Combinatorial proof of an inequality on some partitions separated by parity
Yan Fan, Ernest X. W. Xia
TL;DR
The paper addresses inequalities among parity-separated partition functions $p_{yz}^{wx}(n)$ and provides a concrete combinatorial proof that $p_{od}^{eu}(n)<p_{eu}^{od}(n)$ for $n\,\ge\,373$. It constructs a detailed 17-case injection from $A_{od}^{eu}(n)$ to $B_{eu}^{od}(n)$, partitioning the domain into $A_j(n)$ with corresponding images $B_j(n)$, and shows a bijection on each case for large $n$. Consequently, $p_{od}^{eu}(n)$ equals the sum of the $|A_j(n)|$, while $p_{eu}^{od}(n)$ counts a strictly larger set, establishing the inequality for $n\ge 373$. This work provides a full combinatorial proof addressing an open question and complements prior asymptotic results, though it notes that combinatorial proofs for two other related inequalities remain elusive.
Abstract
In 2019, Andrews investigated integer partitions in which all parts of a given parity are smaller than those of the opposite parity and introduced eight partition functions based on the parity of the smaller parts and parts of a given parity appearing at most once or an unlimited number of times.

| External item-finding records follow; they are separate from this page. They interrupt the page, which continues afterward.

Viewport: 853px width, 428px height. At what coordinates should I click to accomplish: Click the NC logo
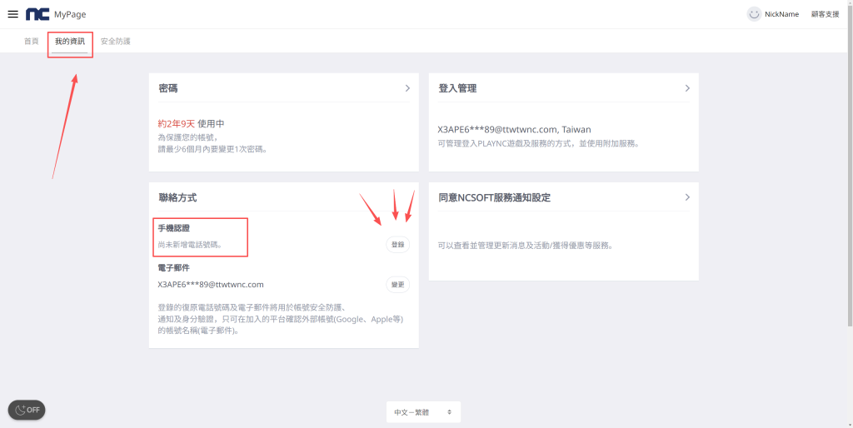click(x=37, y=14)

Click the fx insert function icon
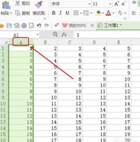(x=64, y=34)
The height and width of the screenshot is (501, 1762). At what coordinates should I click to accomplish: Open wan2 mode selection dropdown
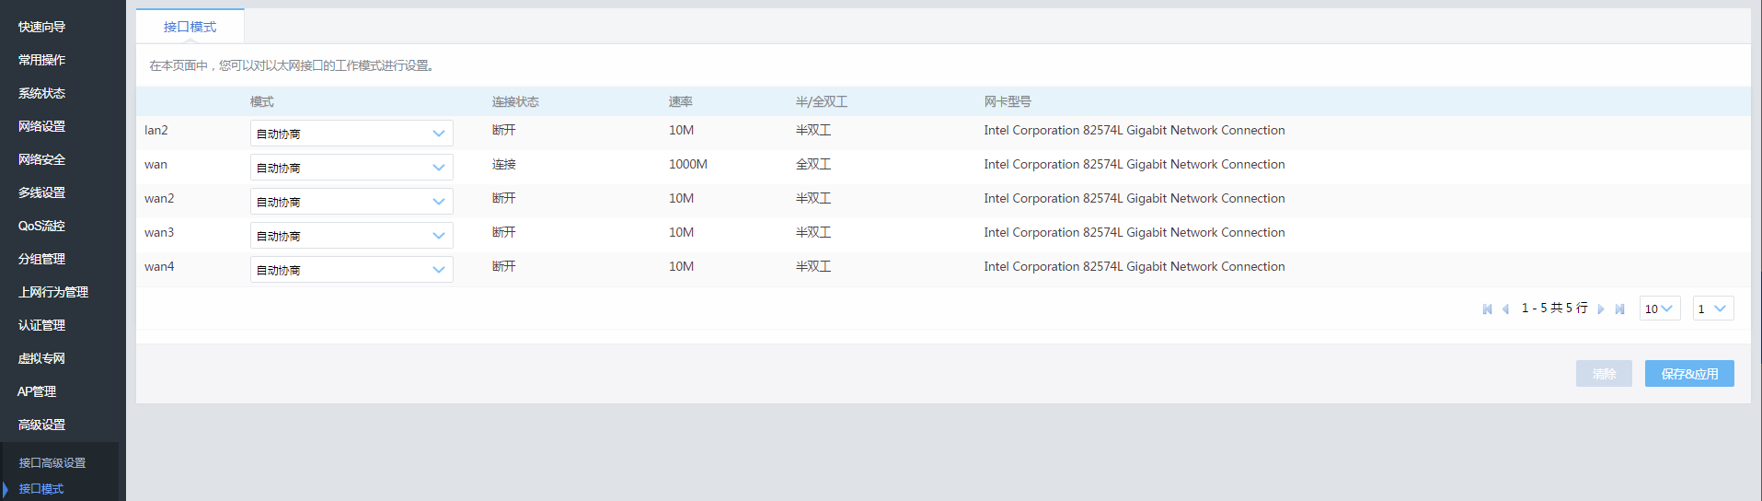click(x=351, y=202)
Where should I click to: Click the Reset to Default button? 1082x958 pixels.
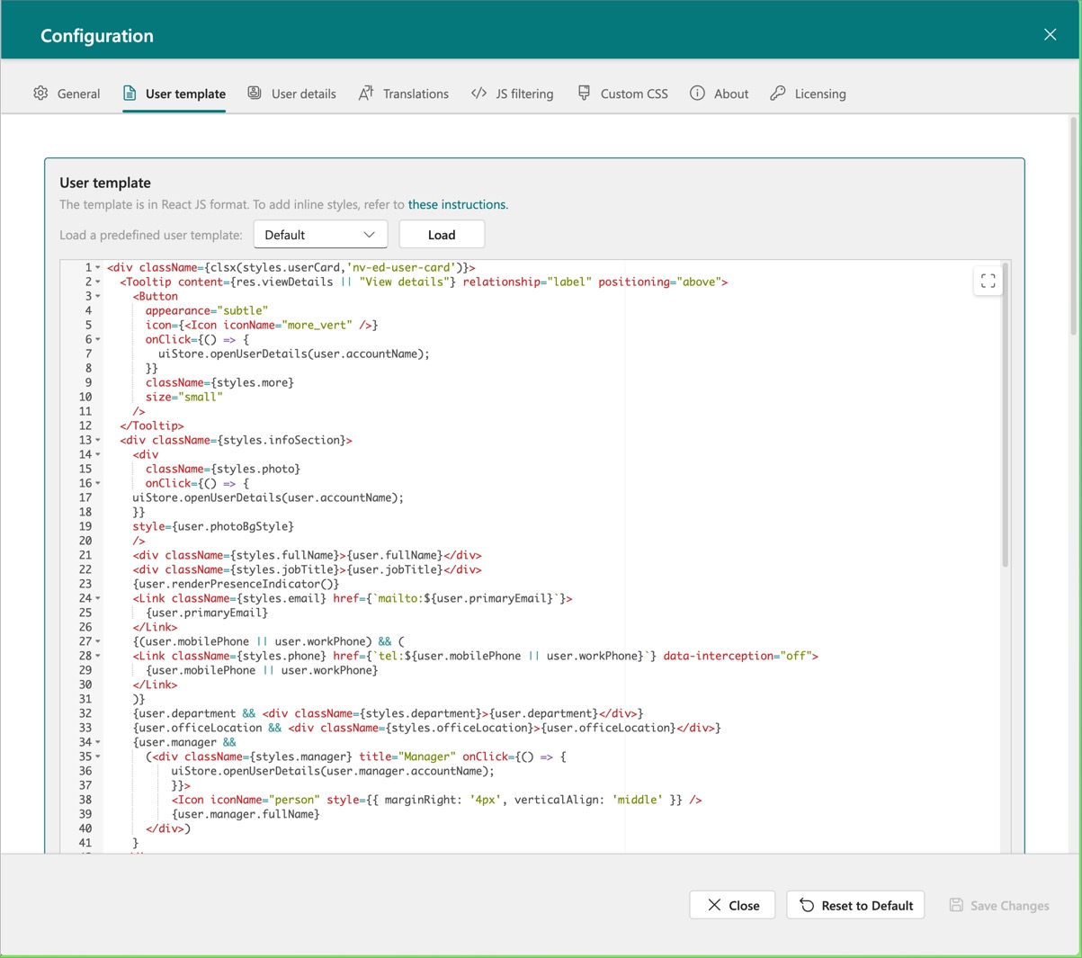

Recently, Bringmann, Craig and Nazaroglu studied the asymptotic behavior of the eight partition functions proved several inequalities for sufficiently large $n$. At the end of their paper, they asked for combinatorial proofs of those inequalities. In this paper, we prove that an inequality on partitions separated by parity holds for $n\geq 373$ by a combinatorial method. This answers a question posed by Bringmann, Craig and Nazaroglu.